ABOUT THIS TASK: The lines in the listing below are to be given again exactly, starting at the line holding "Instruction: Open the" and ending at the line holding "Image resolution: width=868". Do not include pictures.

INFORMATION SUPPLIED:
....

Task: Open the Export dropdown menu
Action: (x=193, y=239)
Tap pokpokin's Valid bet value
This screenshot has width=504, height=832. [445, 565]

....

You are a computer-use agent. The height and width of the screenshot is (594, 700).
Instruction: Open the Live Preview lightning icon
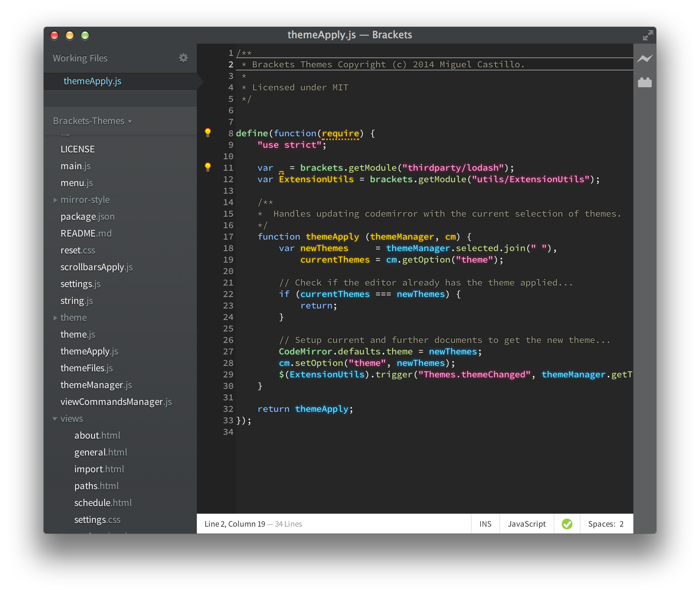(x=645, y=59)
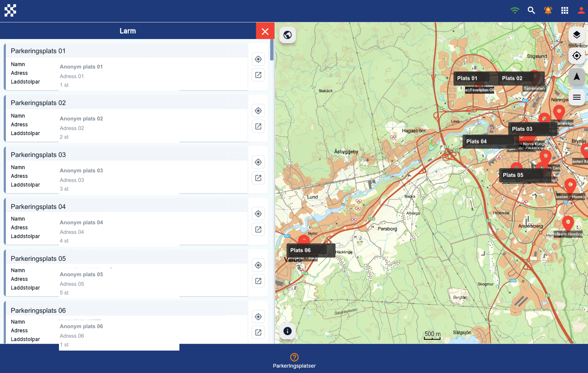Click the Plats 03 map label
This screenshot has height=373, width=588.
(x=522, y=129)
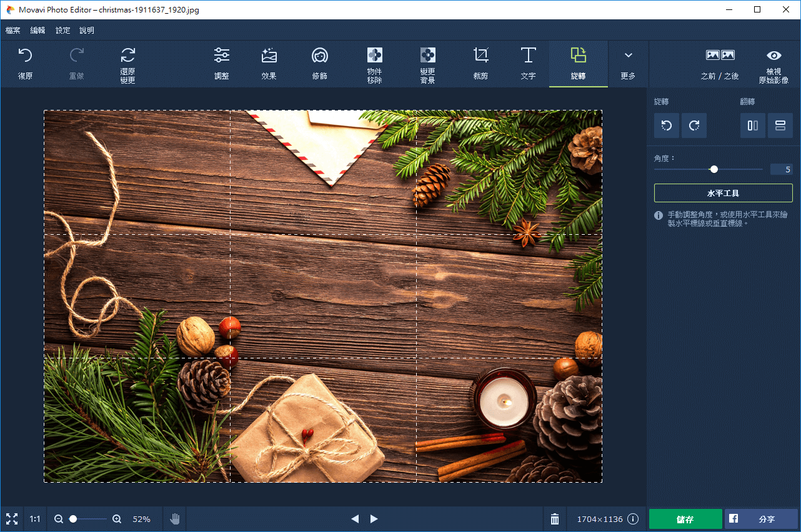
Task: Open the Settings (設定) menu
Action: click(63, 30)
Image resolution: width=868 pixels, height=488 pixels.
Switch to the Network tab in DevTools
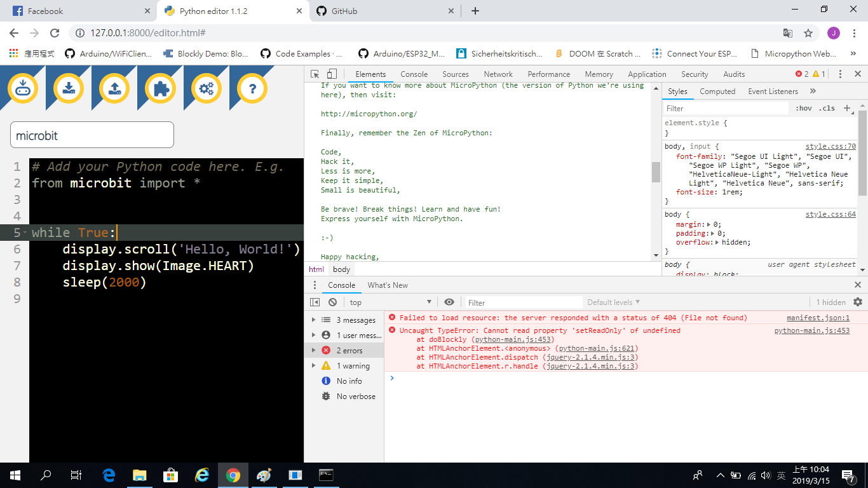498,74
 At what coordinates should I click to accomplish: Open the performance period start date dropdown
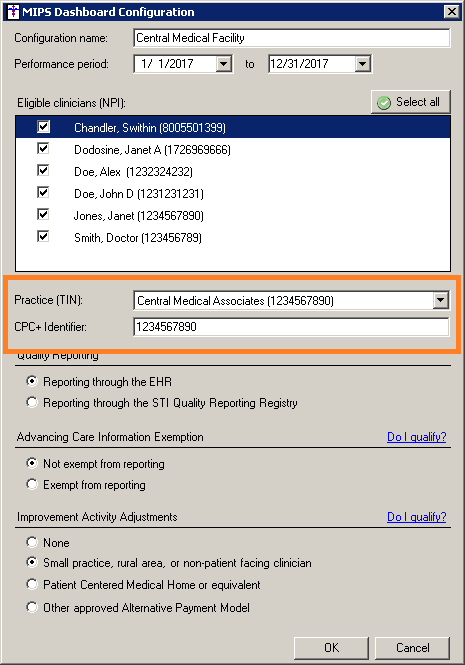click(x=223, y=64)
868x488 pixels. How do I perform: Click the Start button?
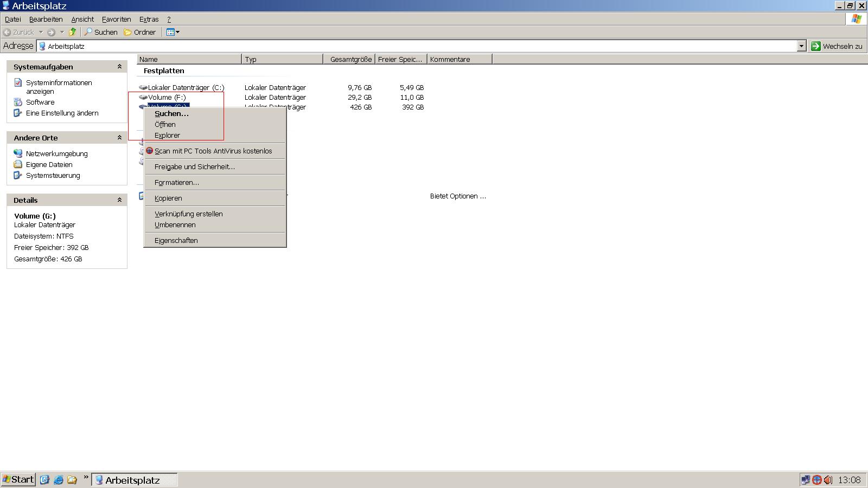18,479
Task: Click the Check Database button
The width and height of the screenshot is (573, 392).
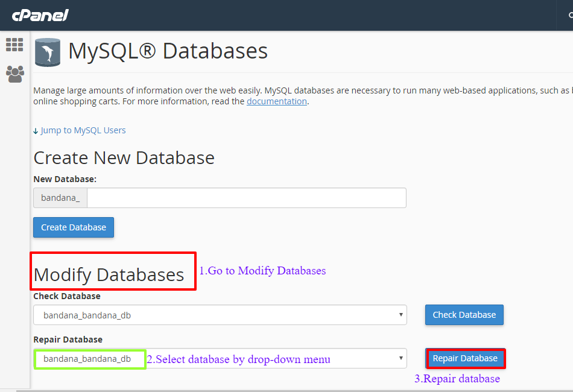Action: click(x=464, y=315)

....

TASK ANSWER:
Instruction: Open the Live Preview lightning icon
(x=645, y=59)
Click the Plats 03 map label
This screenshot has height=373, width=588.
(x=522, y=129)
Task: Open the Settings (設定) menu
Action: click(63, 30)
Image resolution: width=868 pixels, height=488 pixels.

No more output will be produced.